Please stop using SQLIOSim to model SQL workloads

Every few months I get a (sometimes panicked) call or email about SQLIOSim that goes like this: 

“We’re doing some testing of a new disk array.  SQL Server’s going to be one of the workloads, so we downloaded SQLIOSim and are running it, but the disk latency is terrible.  Can you help?”

Well, the disk latency is terrible because SQLIOSim is designed to test IO stability and functional correctness, not to model a particular workload.  SQLIOSim actually attempts to break the storage (create page corruption or stale reads) so as to expose configuration or hardware problems that can cause data corruption.  It doesn’t really try to create a workload that “looks” like, say, an OLTP or DW workload.

So you can use SQLIOSim to make sure your storage is healthy, but keep in mind:

  • It is a pass/fail test.  Either you have stale reads/corrupt pages or you don’t.
  • Performance data like queue length and latency are irrelevant during SQLIOSim runs
  • You cannot compare the performance results of one SQLIOSim run to another
  • Be careful about other workloads on the array while you’re running SQLIOSim

For more discussion on SQLIOSim, there are a bunch of good links referenced here.

You might wonder how you actually see how a new storage environment is going to perform under a particular workload.  There are several options, and I’ll list them in terms of accuracy of the model.

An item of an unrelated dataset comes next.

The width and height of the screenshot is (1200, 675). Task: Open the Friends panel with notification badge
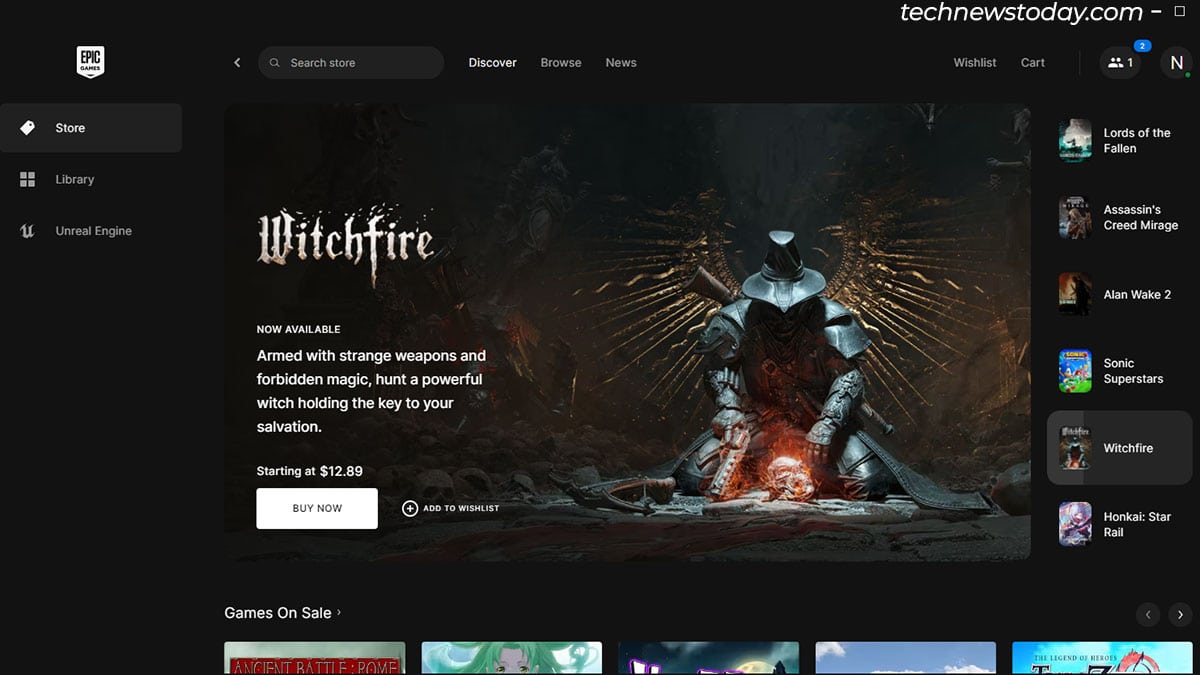point(1119,62)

Use SQL Profiler to capture and replay traces

This is by far and away the most accurate way of seeing how a given storage configuration will perform under a production workload.  After all, it is precisely the same workload as production.  You can also use something like Benchmark Factory to modify the workload to anticipate growth and so forth.

Use Perfmon to gather data and Iometer to create the workload

This is somewhat less accurate than traces, but can be easier to set up.  You gather all the information needed to create iometer workloads using perfmon and educated guesses.

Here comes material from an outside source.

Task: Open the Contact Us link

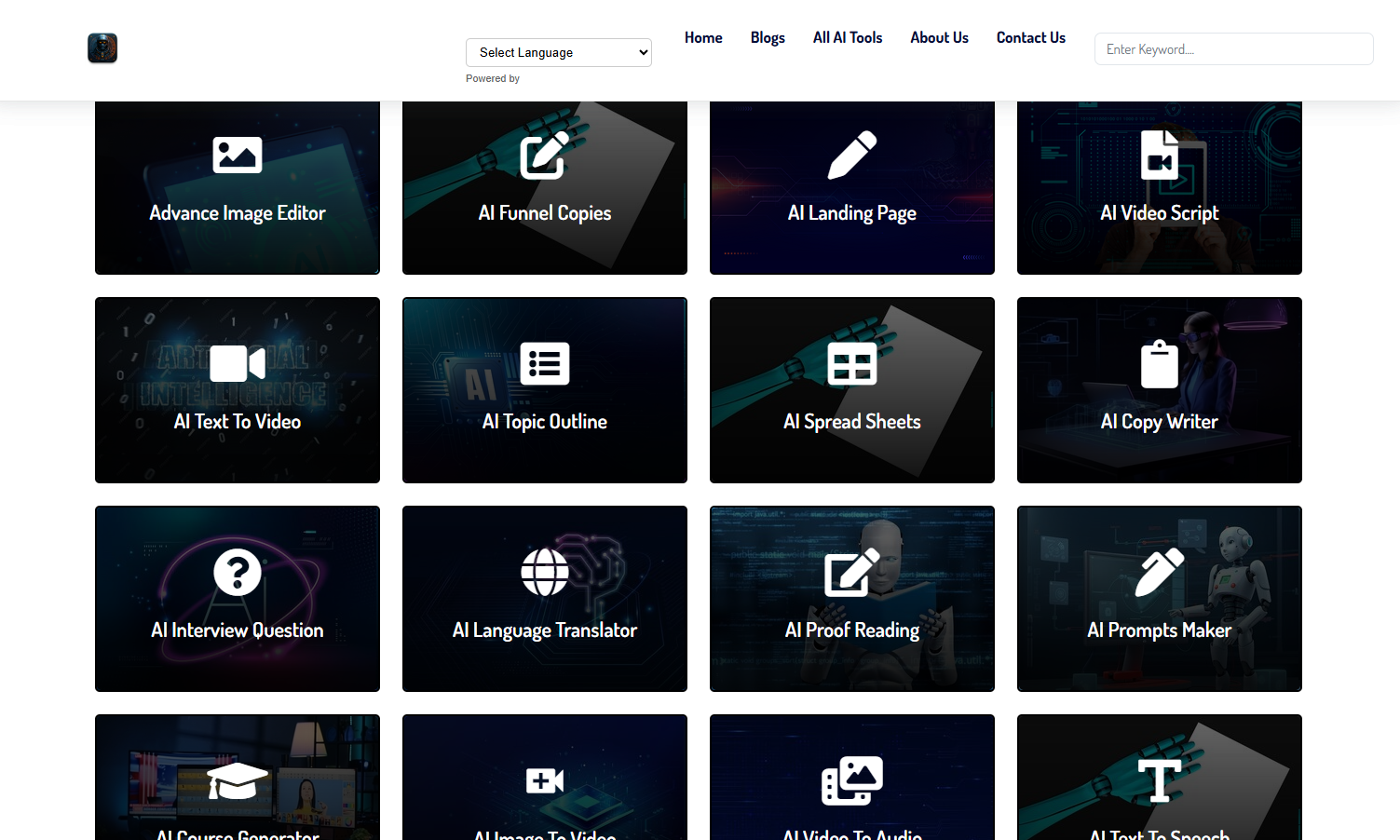Action: coord(1030,37)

  • Disk Reads & Disk Writes/sec – use that to figure the r:w ratio
  • Data file sizes – use that to figure the working set
  • Disk Bytes/Read & Write – use that to figure the IO sizes
  • Random vs Sequential – there is no way to determine randomness of the workload from perfmon. Logs will always be 100% sequential, DB files will be a mix. Think about the workload a bit to determine the mix (100% random will usually be safe).

Aside from the educated guesses around randomness and thread counts, there are two other big issues with iometer:  It goes as fast as it can.  There’s no way to configure Iometer to only issue a specific number of IOs/second.  So it will reflect the workload type, but not the workload rate The other thing it will not approximate is the skew.  Most database environments will have certain tables or parts of the dataset that are more active than others.  In some cases, over 90% of the IO can be directed at less than 5% of the total data set (low skew).  Consider an order/inventory OLTP database that has decades of data in it – nearly all the IO will be directed at the latest data – this is a low skew environment.  If you believe you have a low skew environment, you can set the file size to what you estimate the total skew to be, and create a fully random worker (but preferably use a trace instead of iometer).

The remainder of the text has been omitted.